Principles and Patterns of High-performance,
Real-time Object Request Brokers
Dr. Douglas C. Schmidt
Associate Professor
Department of Computer Science and Department of Radiology
Washington University, St. Louis
Host: P. McKinley
Abstract: Middleware is becoming increasingly important for building flexible communication systems that reduce software development cycle time and effort. Unfortunately, conventional implementations of middleware like CORBA, DCOM, and Java RMI have historically lacked the efficiency, predictability, and scalability required by real-time and embedded communication systems.
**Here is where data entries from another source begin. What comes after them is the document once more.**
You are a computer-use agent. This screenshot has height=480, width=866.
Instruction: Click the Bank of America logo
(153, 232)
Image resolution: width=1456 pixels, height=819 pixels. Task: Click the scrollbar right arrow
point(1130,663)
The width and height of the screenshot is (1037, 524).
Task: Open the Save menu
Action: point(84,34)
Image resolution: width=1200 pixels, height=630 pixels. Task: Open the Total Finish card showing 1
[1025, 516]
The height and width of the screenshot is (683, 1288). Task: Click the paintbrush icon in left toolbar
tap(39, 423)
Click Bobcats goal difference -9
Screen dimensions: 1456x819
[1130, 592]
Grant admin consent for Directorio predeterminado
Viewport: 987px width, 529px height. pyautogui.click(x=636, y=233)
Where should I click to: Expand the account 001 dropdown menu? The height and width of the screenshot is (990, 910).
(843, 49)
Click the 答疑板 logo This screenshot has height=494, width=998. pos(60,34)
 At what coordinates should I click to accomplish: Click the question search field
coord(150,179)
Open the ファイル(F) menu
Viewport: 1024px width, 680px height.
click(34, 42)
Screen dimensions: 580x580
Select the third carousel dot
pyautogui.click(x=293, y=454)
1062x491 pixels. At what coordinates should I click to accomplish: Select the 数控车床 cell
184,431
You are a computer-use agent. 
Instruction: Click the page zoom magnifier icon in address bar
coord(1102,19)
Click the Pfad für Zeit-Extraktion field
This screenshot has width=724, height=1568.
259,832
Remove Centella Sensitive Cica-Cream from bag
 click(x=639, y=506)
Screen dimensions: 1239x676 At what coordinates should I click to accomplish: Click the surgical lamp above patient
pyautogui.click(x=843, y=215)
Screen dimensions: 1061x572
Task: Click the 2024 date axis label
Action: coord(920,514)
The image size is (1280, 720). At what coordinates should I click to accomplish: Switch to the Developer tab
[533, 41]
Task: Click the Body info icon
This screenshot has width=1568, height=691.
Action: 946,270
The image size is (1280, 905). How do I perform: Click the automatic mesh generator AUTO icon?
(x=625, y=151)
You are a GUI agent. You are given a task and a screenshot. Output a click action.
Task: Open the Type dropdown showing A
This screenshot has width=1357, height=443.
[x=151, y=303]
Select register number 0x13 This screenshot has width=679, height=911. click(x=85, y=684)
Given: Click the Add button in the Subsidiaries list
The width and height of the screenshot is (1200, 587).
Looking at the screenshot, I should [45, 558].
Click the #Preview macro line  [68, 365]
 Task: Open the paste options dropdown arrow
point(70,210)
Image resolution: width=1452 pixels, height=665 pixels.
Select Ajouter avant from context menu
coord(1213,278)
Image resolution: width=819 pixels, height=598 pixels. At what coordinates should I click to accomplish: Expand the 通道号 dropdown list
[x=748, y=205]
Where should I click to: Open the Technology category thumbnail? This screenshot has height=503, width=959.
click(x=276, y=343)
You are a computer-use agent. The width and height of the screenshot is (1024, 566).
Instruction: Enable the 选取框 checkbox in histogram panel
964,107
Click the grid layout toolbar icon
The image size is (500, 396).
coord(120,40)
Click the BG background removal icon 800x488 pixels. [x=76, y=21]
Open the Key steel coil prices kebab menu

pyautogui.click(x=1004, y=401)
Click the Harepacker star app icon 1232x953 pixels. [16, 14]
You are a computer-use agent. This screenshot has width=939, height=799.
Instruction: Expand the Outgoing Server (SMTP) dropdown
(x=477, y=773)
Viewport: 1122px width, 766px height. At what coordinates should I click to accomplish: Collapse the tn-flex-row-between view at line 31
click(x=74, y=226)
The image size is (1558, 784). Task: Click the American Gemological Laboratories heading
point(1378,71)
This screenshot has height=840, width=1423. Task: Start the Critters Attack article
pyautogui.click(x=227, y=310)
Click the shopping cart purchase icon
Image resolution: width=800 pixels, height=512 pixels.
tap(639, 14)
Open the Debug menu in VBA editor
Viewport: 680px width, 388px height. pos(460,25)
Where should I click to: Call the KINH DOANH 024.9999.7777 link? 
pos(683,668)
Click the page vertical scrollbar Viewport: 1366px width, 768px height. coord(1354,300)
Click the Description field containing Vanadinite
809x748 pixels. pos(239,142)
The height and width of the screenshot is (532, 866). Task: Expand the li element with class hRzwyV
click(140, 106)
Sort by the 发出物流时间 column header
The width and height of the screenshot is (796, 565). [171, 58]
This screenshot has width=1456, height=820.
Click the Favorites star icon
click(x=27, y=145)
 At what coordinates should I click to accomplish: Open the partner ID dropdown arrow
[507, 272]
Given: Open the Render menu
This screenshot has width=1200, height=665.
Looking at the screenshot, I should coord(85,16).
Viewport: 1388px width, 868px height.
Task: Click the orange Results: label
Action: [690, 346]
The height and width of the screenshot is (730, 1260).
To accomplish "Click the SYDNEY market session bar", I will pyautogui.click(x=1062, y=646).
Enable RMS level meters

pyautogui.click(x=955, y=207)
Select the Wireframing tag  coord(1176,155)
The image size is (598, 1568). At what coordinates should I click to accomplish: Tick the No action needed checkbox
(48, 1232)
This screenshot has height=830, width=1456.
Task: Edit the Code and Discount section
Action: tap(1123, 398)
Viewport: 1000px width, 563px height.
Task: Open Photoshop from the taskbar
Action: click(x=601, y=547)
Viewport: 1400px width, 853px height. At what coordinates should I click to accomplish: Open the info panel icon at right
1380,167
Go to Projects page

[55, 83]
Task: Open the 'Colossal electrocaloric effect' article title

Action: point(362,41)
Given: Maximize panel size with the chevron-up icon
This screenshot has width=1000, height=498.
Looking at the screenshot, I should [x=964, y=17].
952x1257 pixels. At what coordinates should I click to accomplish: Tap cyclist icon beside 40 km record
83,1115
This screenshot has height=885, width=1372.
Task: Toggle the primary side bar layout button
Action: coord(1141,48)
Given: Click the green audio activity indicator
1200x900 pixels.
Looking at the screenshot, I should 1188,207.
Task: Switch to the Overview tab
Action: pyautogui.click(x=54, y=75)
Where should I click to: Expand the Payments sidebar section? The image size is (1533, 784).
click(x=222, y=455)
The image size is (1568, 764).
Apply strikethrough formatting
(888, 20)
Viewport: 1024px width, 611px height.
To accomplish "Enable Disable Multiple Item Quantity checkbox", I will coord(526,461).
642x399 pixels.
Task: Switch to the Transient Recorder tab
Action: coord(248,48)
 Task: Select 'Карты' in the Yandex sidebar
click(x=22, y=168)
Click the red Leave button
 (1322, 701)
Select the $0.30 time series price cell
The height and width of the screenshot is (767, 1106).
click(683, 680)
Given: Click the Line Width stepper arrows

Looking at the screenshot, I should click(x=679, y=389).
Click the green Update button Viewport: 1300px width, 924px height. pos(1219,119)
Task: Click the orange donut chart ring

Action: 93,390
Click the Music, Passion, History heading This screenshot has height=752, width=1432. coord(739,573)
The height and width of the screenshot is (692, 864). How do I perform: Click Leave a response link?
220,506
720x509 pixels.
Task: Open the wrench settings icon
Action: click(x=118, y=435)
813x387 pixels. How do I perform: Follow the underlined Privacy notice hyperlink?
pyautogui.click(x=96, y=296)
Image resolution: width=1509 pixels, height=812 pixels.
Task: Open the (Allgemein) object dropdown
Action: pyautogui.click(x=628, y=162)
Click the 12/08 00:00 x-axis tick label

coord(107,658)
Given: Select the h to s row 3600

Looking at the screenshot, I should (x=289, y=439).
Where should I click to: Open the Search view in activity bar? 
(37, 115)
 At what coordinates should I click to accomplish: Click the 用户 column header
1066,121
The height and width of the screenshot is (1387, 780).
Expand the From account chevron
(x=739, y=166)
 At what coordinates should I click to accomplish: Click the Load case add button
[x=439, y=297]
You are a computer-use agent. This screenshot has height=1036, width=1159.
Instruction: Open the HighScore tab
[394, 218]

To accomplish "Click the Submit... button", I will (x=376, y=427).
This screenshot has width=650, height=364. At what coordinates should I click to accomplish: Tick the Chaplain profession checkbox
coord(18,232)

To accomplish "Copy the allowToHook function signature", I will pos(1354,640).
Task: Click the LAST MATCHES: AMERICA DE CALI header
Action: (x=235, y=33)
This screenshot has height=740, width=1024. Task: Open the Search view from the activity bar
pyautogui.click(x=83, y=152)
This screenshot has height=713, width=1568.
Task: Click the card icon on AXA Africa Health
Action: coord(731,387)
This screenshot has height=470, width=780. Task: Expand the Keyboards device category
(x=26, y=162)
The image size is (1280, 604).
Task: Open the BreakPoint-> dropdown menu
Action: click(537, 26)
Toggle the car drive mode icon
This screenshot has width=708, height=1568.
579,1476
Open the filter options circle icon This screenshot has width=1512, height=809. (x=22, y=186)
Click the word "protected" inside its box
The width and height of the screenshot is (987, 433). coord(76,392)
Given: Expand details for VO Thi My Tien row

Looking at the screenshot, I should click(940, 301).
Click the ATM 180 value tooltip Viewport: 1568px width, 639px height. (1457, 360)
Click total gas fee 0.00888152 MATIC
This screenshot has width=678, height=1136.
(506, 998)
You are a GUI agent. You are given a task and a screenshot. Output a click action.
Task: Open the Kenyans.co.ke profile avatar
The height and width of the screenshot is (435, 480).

A decade of intensive R&D on design techniques and optimization principle patterns has recently converged, however, to yield high-performance and real-time middleware that can meet end-to-end application Quality of Service (QoS) requirements.
This talk outlines recent advances in Real-time CORBA, focusing on the patterns of design and optimization for (1) QoS-enabled CORBA programming models, (2) ORB architectures that minimize priority inversion and non-determinism, associate client requests with servants in constant time, and implement standard and custom middleware protocols using small memory footprints, (3) CORBA scheduling and events services for adaptive QoS and static/dynamic real-time scheduling, and (4) middleware services that control and manage embedded real-time system components efficiently, scalably, and predictably.
The patterns and performance optimizations covered in the tutorial are based on TAO, which is an open-source real-time ORB that supports end-to-end QoS guarantees over a range of networks and embedded system interconnects. TAO is currently deployed at Boeing, DARPA Quorum, Lockheed, Lucent, Motorola, Nortel, Raytheon, SAIC, and Siemens, where it is used for real-time avionics, simulations, and telecommunications systems. Source code, documentation, and technical papers on TAO are available at www.cs.wustl.edu/~schmidt/TAO.html.
Biography: Dr. Schmidt is Director of the Center for Distributed Object Computing and an Associate Professor of Department of Computer Science and the Department of Radiology at Washington University in St. Louis, Missouri, USA. His research focuses on design patterns, implementation, and experimental analysis of object-oriented frameworks that facilitate the development of high-performance, real-time distributed object computing systems on parallel processing platforms running over high-speed networks and embedded system interconnects.